Using Bluetooth as a proxy for measuring coronavirus infection risk is of course a very new and novel technology. Singapore was reported to be the first country to attempt this. Its TraceTogether app, which launched in March, reportedly gained only limited (<20%) uptake — with technical issues on iOS being at least partly blamed for the low uptake.

The problem that the TraceTogether app faced initially is the software needed to be actively running and the iPhone open (not locked) for the tracing function to work. That obviously interferes with the normal multitasking of the average iPhone user — discouraging usage of the app.

It’s worth emphasizing that the UK is doing things a bit differently vs Singapore, though, in that it’s using Bluetooth handshakes rather than a Bluetooth advertising channel to power the contacts logging.
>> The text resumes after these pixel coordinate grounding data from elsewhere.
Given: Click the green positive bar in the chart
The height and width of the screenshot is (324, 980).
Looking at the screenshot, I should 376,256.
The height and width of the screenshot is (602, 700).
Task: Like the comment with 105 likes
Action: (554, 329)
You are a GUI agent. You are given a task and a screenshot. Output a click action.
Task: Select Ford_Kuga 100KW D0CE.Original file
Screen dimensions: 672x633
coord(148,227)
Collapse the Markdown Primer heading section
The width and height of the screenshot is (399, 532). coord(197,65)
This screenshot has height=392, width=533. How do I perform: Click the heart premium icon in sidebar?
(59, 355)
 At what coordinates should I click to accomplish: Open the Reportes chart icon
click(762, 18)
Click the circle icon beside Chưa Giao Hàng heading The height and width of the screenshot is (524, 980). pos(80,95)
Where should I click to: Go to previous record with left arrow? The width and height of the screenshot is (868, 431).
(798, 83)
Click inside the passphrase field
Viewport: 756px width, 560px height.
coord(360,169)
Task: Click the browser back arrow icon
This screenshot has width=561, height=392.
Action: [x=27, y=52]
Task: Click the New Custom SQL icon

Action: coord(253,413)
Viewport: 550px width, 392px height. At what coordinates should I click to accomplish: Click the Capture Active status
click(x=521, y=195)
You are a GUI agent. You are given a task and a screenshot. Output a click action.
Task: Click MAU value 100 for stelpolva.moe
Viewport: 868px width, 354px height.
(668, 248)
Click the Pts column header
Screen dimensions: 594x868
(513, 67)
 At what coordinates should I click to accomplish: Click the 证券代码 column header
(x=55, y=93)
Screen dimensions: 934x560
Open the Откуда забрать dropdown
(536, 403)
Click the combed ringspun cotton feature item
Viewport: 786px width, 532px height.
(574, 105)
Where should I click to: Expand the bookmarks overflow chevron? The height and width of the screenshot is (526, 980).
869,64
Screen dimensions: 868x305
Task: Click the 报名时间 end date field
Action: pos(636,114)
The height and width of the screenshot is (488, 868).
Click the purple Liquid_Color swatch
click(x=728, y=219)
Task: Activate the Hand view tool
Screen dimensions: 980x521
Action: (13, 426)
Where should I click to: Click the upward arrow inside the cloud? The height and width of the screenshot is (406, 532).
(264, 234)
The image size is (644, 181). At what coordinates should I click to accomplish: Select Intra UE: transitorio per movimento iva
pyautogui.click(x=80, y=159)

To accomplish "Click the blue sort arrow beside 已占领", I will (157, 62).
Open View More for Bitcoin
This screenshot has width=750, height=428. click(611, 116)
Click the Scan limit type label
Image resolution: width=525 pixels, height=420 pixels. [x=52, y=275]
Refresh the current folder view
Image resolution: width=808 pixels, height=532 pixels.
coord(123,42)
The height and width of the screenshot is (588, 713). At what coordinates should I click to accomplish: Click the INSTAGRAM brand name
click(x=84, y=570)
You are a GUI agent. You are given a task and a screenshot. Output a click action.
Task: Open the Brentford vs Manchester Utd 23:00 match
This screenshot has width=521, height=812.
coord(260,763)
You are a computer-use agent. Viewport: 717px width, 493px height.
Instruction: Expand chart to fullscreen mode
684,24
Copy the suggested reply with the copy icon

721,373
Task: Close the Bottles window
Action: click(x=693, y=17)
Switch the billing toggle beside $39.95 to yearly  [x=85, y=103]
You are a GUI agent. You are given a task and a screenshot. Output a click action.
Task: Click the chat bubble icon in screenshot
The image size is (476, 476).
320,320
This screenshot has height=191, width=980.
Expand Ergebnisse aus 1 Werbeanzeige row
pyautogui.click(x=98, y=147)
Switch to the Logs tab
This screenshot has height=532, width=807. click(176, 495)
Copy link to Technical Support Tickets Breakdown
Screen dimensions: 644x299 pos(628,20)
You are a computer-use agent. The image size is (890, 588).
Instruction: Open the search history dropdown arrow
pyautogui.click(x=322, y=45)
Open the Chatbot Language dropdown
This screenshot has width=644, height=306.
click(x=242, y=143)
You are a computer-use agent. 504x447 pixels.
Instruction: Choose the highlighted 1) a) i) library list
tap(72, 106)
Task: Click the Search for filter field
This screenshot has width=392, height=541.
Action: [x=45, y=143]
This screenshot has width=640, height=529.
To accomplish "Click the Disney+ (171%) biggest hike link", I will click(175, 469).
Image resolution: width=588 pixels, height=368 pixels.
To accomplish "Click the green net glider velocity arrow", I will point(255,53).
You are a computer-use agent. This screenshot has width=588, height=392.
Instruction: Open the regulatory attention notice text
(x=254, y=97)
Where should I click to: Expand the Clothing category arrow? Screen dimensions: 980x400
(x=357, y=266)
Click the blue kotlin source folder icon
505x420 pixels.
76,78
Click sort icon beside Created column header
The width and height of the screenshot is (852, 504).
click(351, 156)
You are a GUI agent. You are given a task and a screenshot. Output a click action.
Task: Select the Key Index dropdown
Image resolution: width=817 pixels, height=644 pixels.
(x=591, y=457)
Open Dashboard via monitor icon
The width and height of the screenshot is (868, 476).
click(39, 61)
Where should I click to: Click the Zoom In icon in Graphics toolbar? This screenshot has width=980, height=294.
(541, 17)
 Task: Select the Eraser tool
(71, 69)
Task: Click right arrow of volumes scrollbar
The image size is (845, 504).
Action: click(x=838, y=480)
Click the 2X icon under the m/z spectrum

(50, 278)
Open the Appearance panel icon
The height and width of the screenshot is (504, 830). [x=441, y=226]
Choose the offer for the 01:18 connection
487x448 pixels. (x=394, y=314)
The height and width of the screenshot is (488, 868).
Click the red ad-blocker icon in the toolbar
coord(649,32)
The NHS COVID-19 app has been designed to listen passively for other Bluetooth devices and then wake up in order to perform the handshake. This is intended as a workaround for these platform limits on background Bluetooth access. However it is still a workaround — and there are ongoing questions over how robustly it will perform in practice. 

An analysis by The Register suggests the app will face a fresh set of issues in that iPhones specifically will fail to wake each other up to perform the handshakes — unless there’s also an Android device in the vicinity. If correct, it could result in big gaps in the tracing data (around 40% of UK smartphones run iOS vs 60% running Android).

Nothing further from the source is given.